Book Review: Mirror By Graham Masterton
The main Character in Mirror is a man called Martin Williams. Martin is a screenwriter. He is also a man with an obsession. That obsession is Boofuls: a child star of 1930s musicals. Between writing scripts for hit TV shows, Martin writes a script for a musical biography of Boofuls’ short and tragic life. In 1980s Hollywood though, the name Boofuls holds no glamour or glitz. More than that, it is poison and no one wants to produce a film about a child star that, in an extreme act of overkill, was hacked into 211 pieces by his grandmother. It is the ending that has gone down in history. That is what is fixed in people’s minds and no one wants to be reminded of Boofuls with his curly, golden hair and darling voice.
Martin also collects Boofuls memorabilia and, at around the same time as he is trying to find someone to produce his film, he goes to look at some furniture that originally came from the child star’s former home, and buys a mirror. It is a big mirror—six feet wide and five feet high—with tangles of grapevines carved into the frame and a grinning face cut into the very top of it. Martin thinks that the face might be that of Bacchus or Pan. It is a most unusual mirror. It was hung on the wall in the living room of Boofuls’ home and was in the room when he died.
When Martin bought the mirror he also bought a whole load of problems and it takes him very little time to find that out.
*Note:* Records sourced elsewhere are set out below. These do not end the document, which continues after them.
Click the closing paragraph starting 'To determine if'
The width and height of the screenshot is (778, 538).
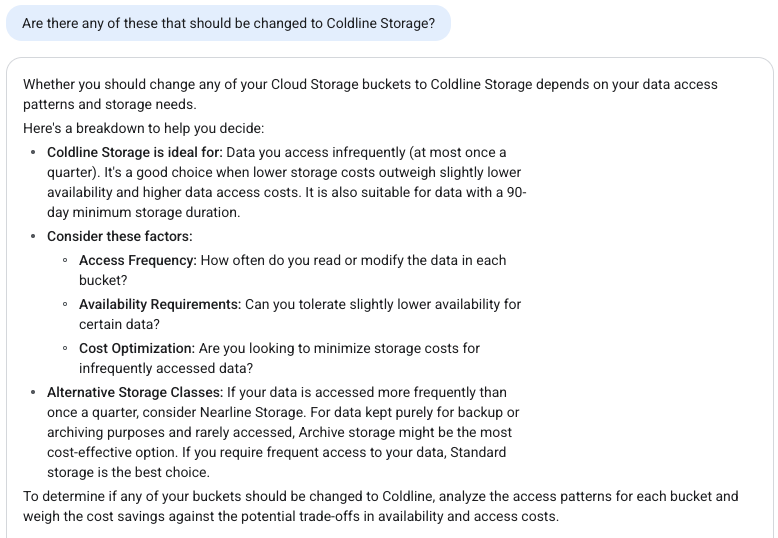(381, 506)
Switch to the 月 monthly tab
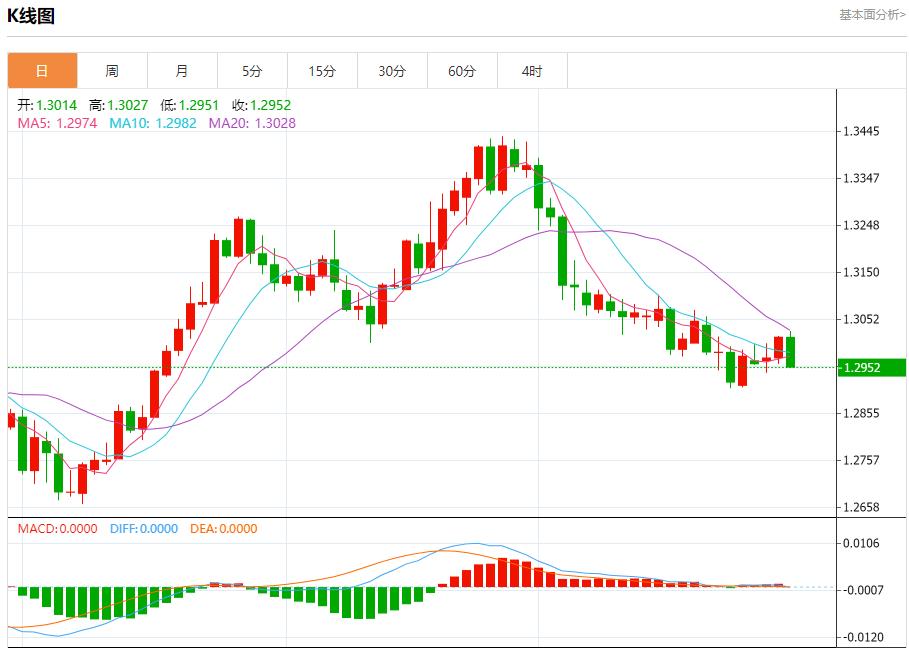The image size is (909, 648). click(x=182, y=71)
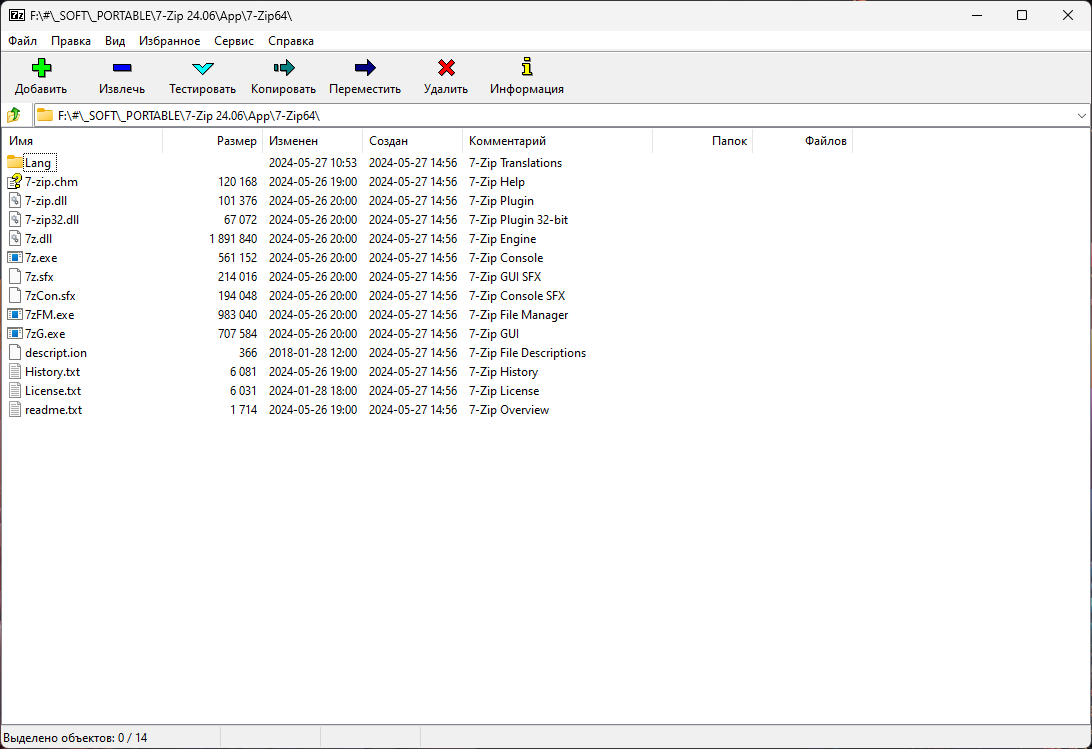The height and width of the screenshot is (749, 1092).
Task: Open the Сервис menu
Action: pyautogui.click(x=234, y=41)
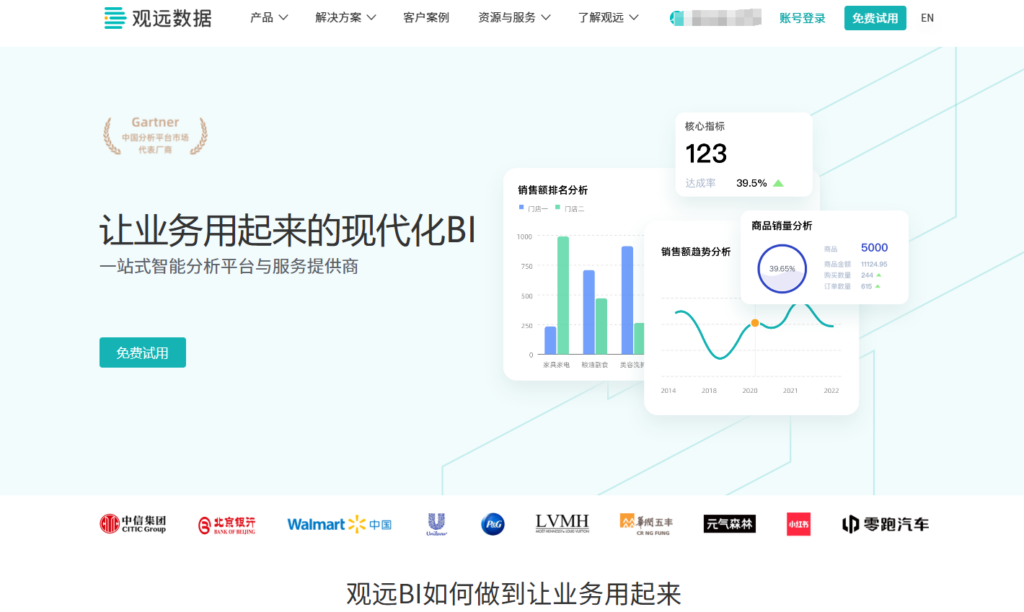Open the 客户案例 menu item
This screenshot has height=612, width=1024.
click(426, 17)
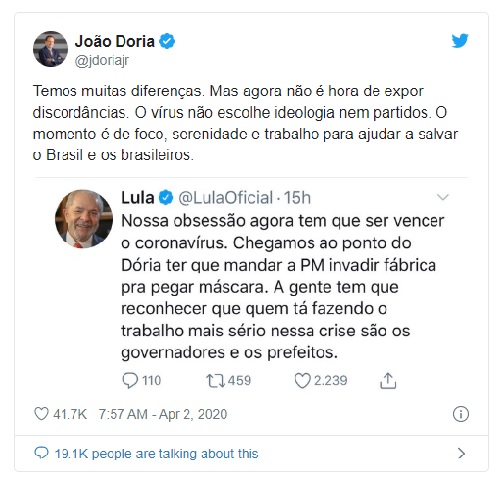The height and width of the screenshot is (485, 500).
Task: Expand the quoted tweet's chevron menu
Action: tap(443, 197)
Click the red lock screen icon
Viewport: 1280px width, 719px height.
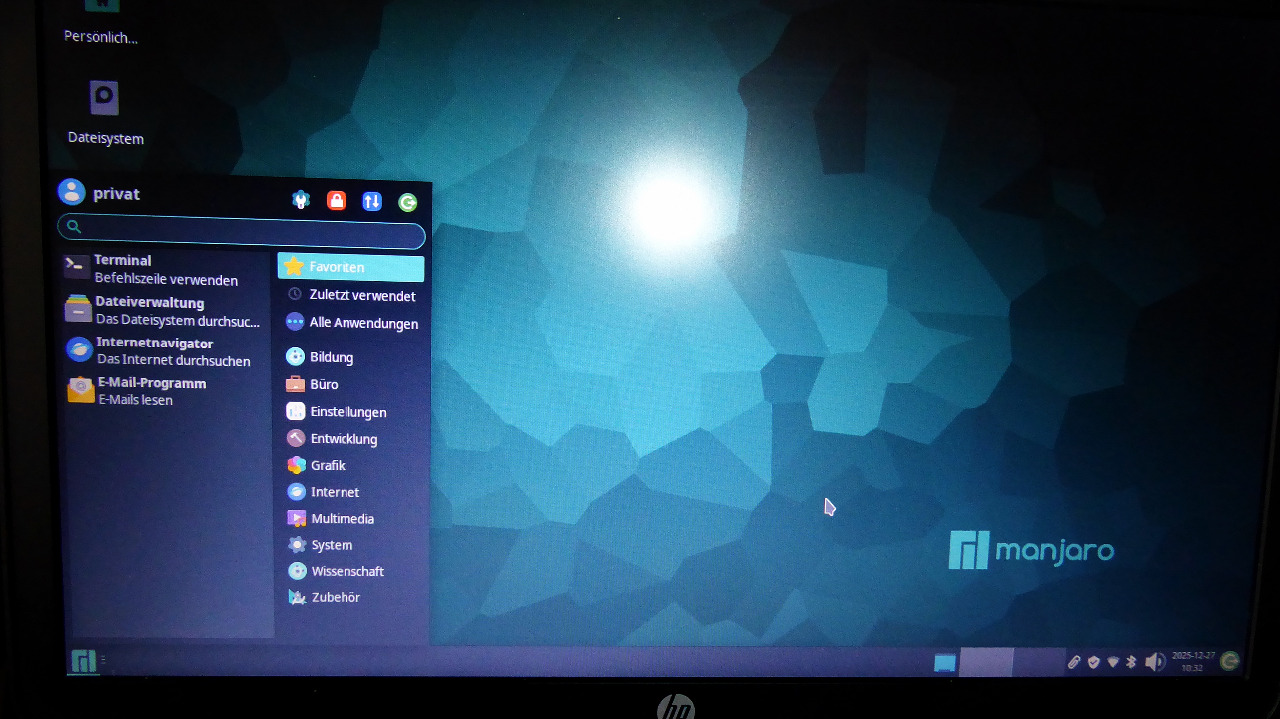coord(337,201)
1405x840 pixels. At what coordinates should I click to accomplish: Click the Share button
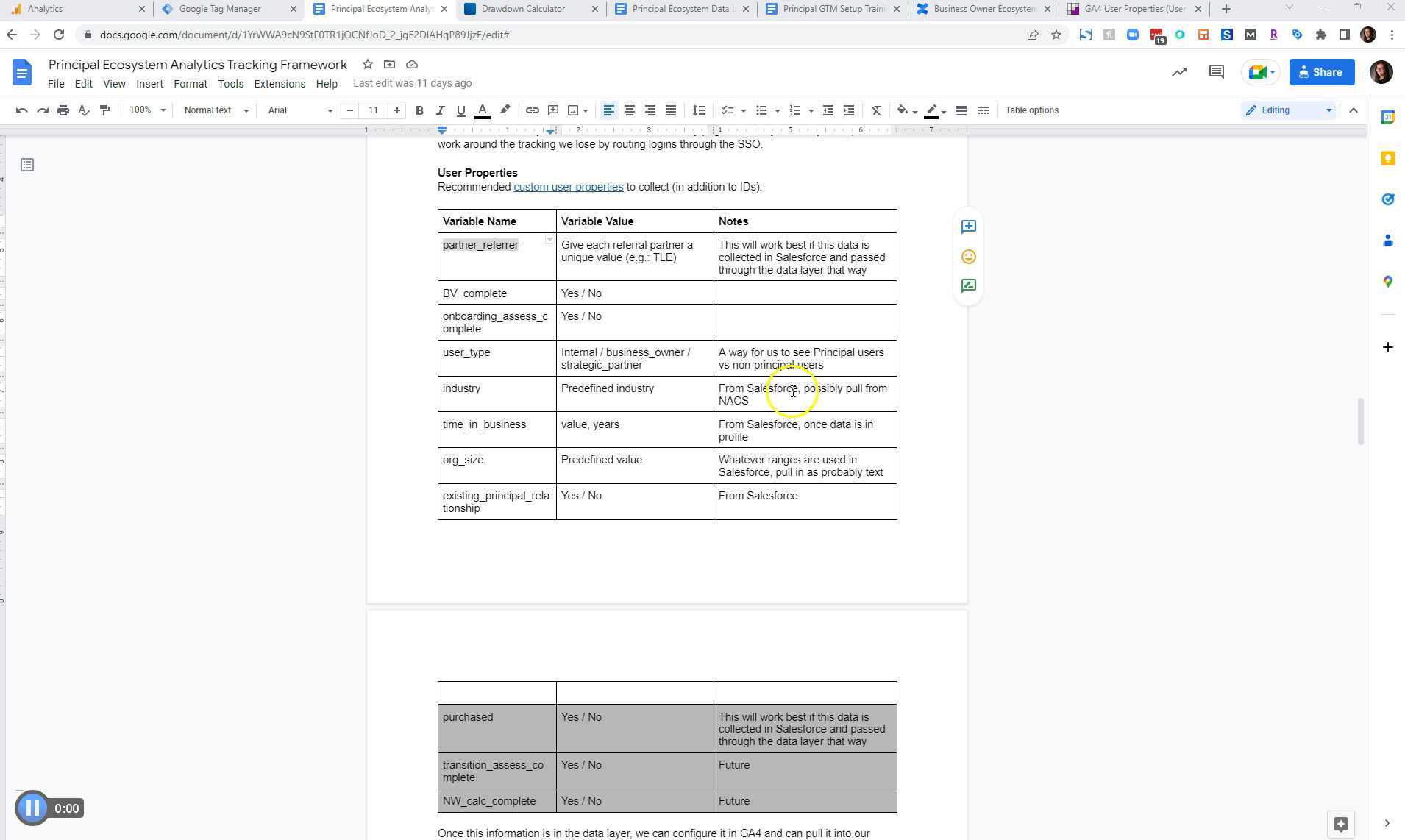1320,71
If you like your fiction packed full of supernatural forces and mysterious secrets, then you will probably enjoy reading Mirror. I read the paper back version and it was 345 pages long and as I journeyed through those pages I enjoyed the company of some very unique and interesting characters. I also met some extremely unusual ones. I liked most of them. There were a few I didn’t, but they were the proverbial bad guys, so that was okay. Unusual, but never predictable: if you are a horror fan, this is one mirror that it is worth looking into.